▶ _What you have to do_: Go through the listing and copy each line with the string "Task".

┌──

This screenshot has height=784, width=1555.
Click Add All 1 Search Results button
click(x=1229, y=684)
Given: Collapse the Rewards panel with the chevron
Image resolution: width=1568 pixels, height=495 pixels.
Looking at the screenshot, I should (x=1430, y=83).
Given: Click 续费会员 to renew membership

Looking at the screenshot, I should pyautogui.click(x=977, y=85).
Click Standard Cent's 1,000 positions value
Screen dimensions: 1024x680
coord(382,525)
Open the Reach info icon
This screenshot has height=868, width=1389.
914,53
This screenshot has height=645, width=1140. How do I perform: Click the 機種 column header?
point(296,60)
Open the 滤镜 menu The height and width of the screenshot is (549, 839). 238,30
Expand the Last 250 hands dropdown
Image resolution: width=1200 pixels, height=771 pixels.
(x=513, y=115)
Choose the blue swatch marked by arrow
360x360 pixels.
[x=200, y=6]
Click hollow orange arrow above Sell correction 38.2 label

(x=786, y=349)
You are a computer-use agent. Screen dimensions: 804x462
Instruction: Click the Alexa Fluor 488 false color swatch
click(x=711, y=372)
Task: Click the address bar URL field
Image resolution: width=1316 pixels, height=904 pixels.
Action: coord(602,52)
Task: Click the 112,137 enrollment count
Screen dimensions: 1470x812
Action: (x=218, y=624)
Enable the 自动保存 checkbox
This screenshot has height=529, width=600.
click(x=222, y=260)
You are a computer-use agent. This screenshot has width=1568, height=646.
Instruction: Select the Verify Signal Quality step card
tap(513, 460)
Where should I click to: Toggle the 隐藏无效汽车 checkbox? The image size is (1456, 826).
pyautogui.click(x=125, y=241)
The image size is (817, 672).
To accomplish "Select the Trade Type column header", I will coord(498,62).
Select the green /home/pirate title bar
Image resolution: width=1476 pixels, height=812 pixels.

└──

▶ _Solution for this problem_:
Task: Click the address bar URL field
Task: Click the 112,137 enrollment count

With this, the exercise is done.